WebSTAR does not install the WebSTAR Search Plug-In by default. Use the WebSTAR Server Suite Installer to custom install it. It does not require any additional RAM.

The WebSTAR Search Plug-In is always enabled, and will always be called by URLs ending in .search .

How the Searching Works

Before you can search, you must have an index : a file which stores data about the files to be searched in a special format. WebSTAR search uses this index, rather than opening each file and checking its data, for speed and flexibility. The example files include an example index, which indexes data in the Test Collections folder. You can create your own index of your own data--if you have very large data sets, you can even create multiple indexes.

for instructions, see Indexing and Index Files .

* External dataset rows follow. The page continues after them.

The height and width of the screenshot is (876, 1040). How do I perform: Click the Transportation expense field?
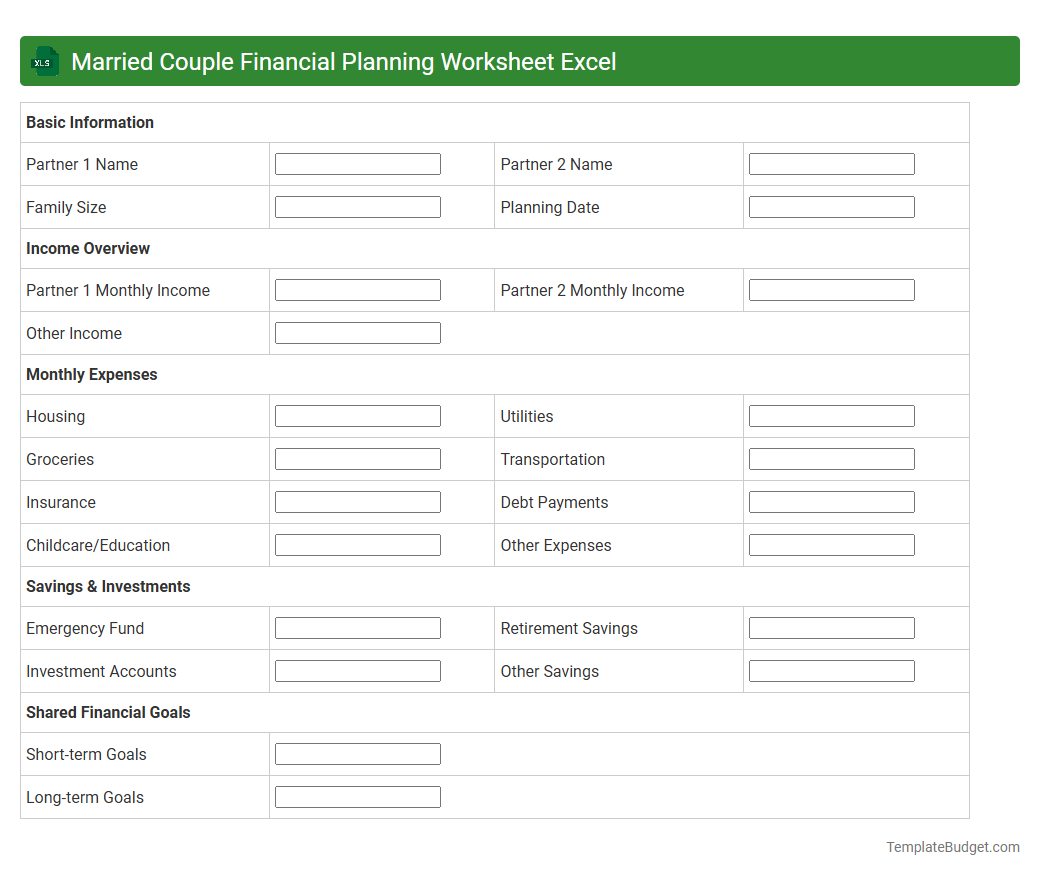[x=831, y=458]

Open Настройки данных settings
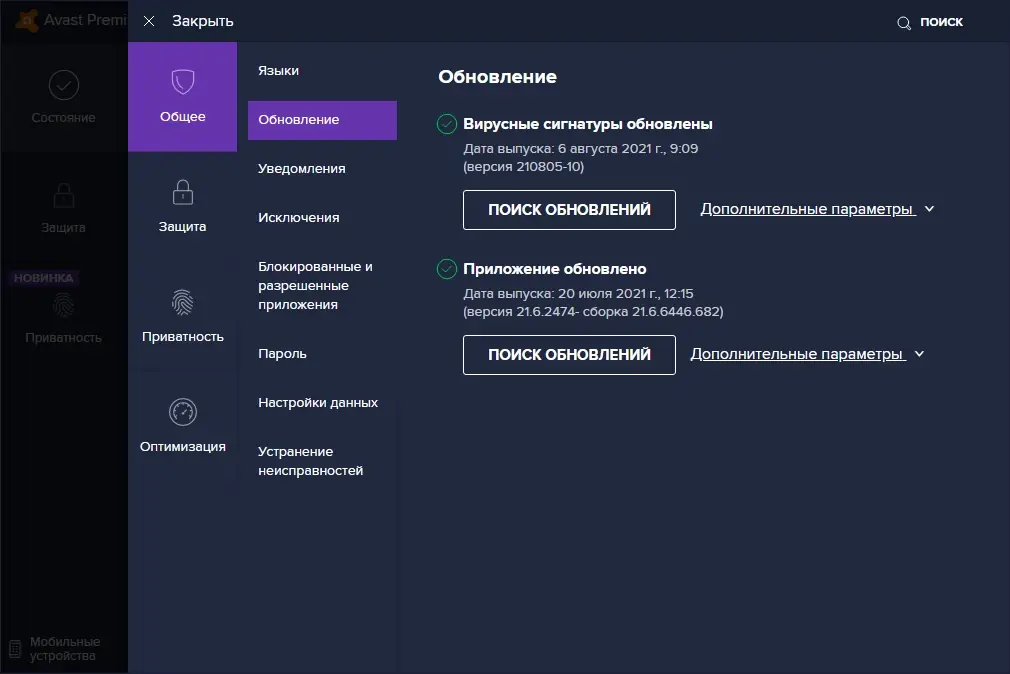pos(316,402)
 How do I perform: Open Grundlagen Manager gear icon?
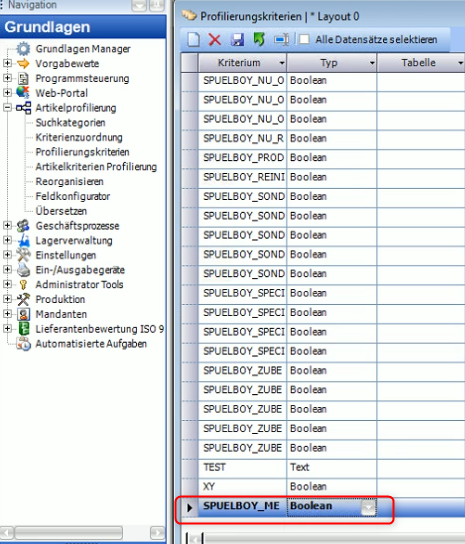(23, 49)
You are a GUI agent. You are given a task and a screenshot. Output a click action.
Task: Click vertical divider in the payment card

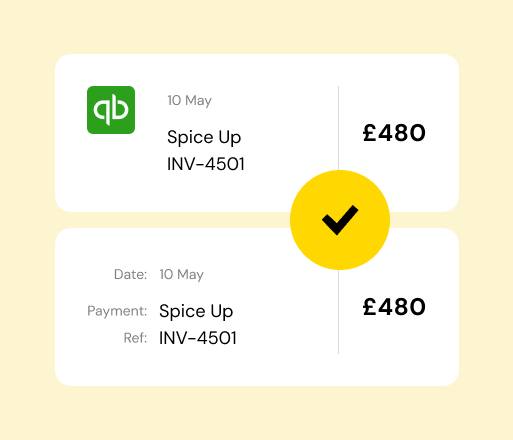point(339,312)
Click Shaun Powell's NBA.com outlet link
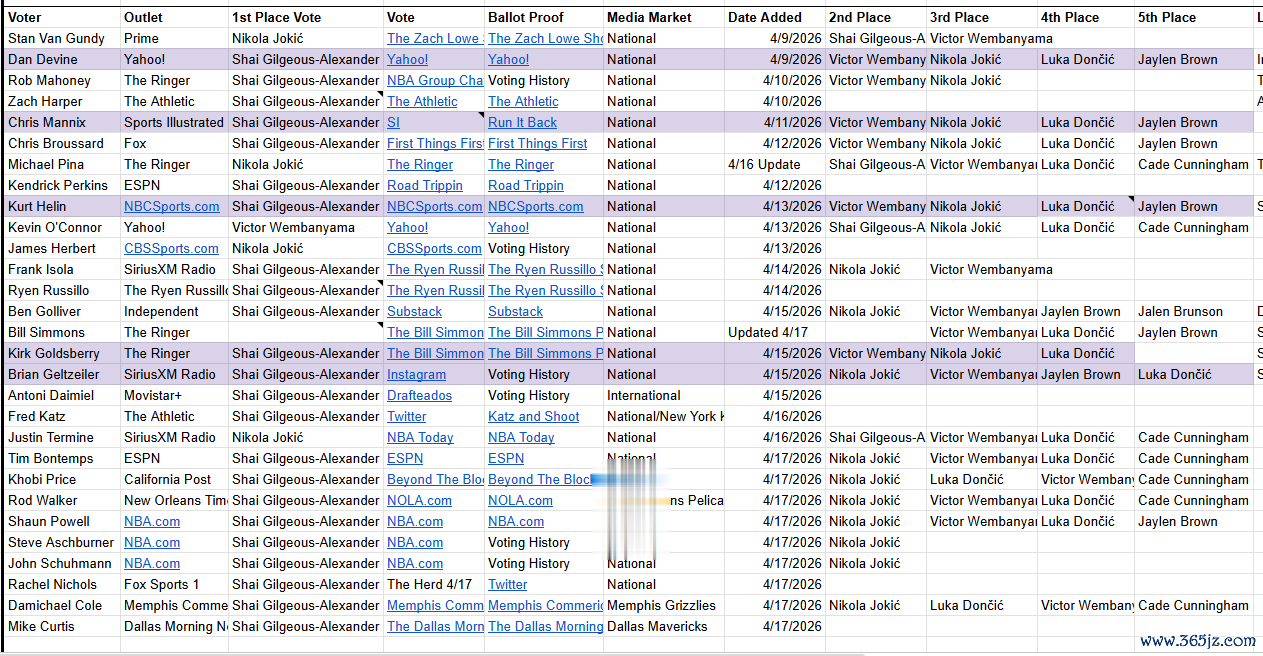The image size is (1263, 656). tap(152, 521)
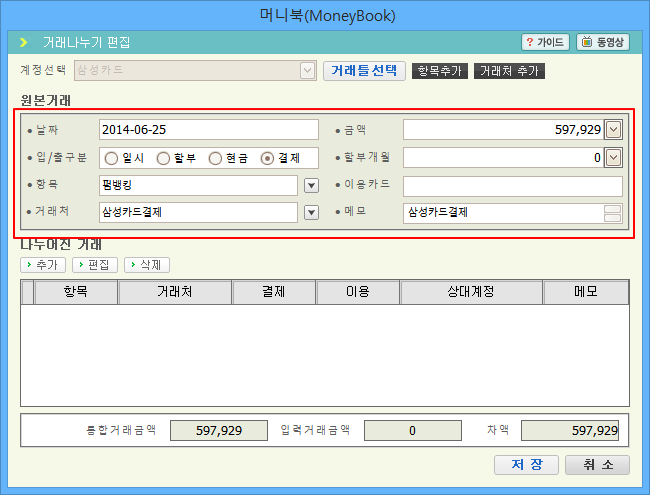Open the 동영상 video tutorial

pyautogui.click(x=602, y=42)
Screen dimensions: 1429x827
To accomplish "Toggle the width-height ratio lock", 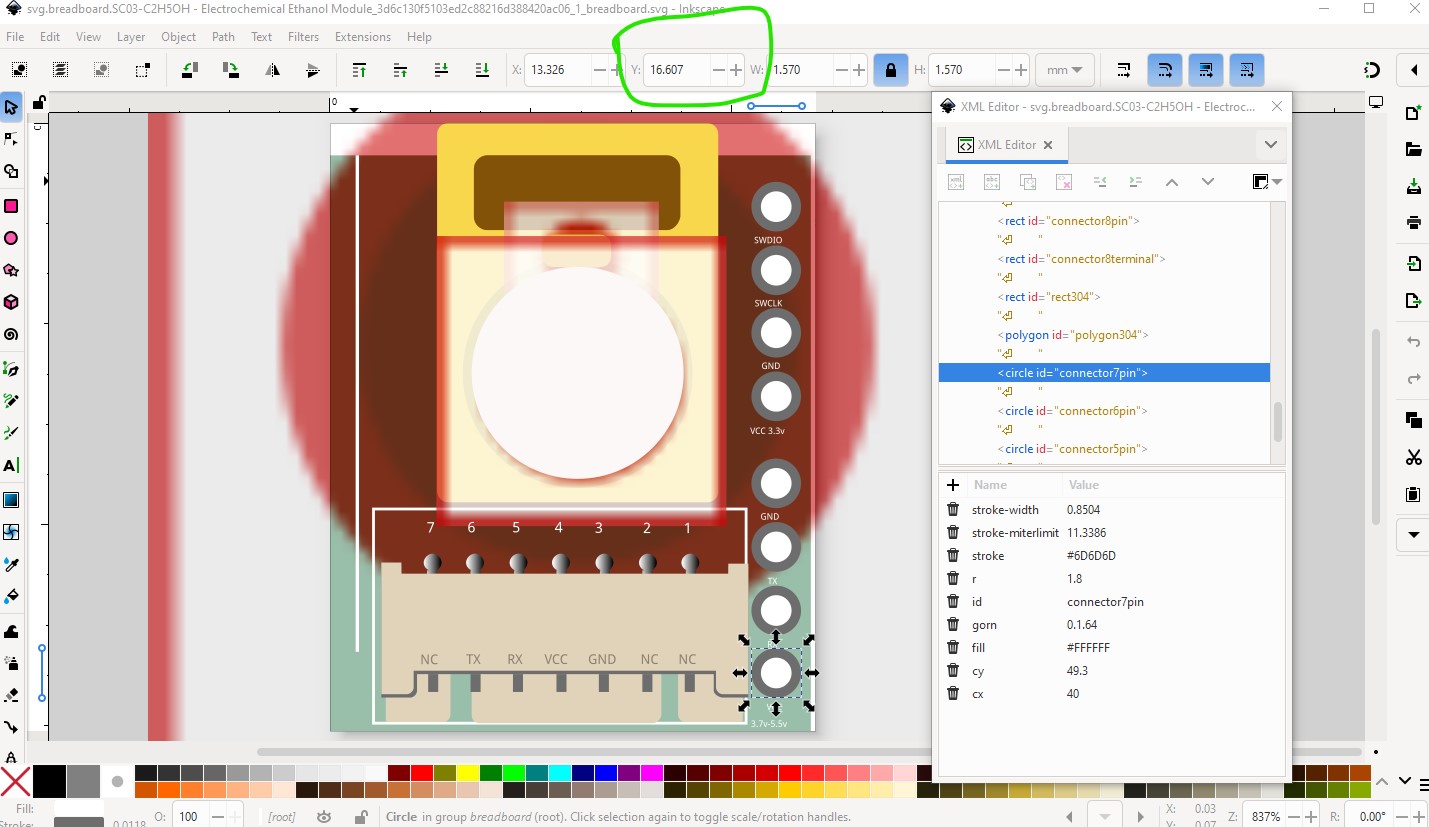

Once you have an index, you can access it by using a search form (an HTML form with an Action link to the index file) for the search. When a visitor types the search terms and clicks the "Submit" button, the browser sends a form action request to the WebSTAR server. Because the form URL suffix is .search , WebSTAR sends this request to the WebSTAR Search Plug-In, which searches the index for the requested terms, and returns the results in a formatted page.

for instructions, see Installation . For a search form example, see Search Examples

About Search Queries

With WebSTAR Search, you can enter the words in your query in any order. The search engine will compare them to the data in the index: it will find all files with at least one of the search terms. When it returns the results, WebSTAR Search will automatically rank them from most relevant to least relevant.

WebSTAR Search performs a vector search , where every indexed document is stored in the index as a point in a multi-dimensional space (a vector ), and the dimensions correspond to terms found in the body of all documents. Normal queries are then interpreted as very short documents, and are also converted into a vector. The search engine then looks at the index for all document vectors within a certain distance of the query vector. Thus, the more that your query resembles the documents you are looking for, the better your results will be. That's why natural language queries, such as questions or descriptions, work so well with WebSTAR Search. For example, you could enter the query:

 
improve performance of web server

and get back results ranked according to how closely they resemble that query.

The search engine uses special functions to improve word matching: see Search Dictionaries .

Adding Boolean Operators to Searches

In addition to the vector searching, you can add Boolean operators to your searches, if you prefer.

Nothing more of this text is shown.